Your task is to restate exactly the lines from the one holding "Open the Settings menu" to the end of the entries below, inclusive.

#### EXTRACTED RECORDS ####

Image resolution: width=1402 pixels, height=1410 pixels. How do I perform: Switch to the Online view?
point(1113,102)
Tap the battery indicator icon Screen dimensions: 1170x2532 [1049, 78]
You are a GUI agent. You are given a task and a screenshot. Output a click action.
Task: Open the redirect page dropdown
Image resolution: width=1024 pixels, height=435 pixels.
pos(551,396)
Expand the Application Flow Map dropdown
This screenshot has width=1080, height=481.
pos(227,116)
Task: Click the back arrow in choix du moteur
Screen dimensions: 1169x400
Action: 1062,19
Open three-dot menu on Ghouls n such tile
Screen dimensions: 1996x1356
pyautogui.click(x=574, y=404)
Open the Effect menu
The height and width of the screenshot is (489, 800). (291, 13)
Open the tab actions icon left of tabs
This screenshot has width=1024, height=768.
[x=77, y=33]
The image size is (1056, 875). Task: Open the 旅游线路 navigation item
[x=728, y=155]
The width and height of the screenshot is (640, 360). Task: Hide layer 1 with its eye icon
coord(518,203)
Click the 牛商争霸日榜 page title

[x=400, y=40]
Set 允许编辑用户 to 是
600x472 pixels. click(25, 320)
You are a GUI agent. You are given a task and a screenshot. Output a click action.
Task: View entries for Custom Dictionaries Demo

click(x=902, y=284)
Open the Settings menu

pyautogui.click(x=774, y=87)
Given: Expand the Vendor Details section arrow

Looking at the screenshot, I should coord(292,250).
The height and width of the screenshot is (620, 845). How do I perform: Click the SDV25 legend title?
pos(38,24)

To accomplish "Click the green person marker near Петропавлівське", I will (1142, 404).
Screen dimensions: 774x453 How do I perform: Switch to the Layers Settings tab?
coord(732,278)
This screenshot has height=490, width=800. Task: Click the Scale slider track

####

• **RESPONSE TO THE TASK**
Open the Settings menu

pyautogui.click(x=774, y=87)
Given: Expand the Vendor Details section arrow

Looking at the screenshot, I should coord(292,250).
The height and width of the screenshot is (620, 845). How do I perform: Click the SDV25 legend title?
pos(38,24)

To accomplish "Click the green person marker near Петропавлівське", I will (1142, 404).
Screen dimensions: 774x453 How do I perform: Switch to the Layers Settings tab?
coord(732,278)
This screenshot has height=490, width=800. Task: Click the Scale slider track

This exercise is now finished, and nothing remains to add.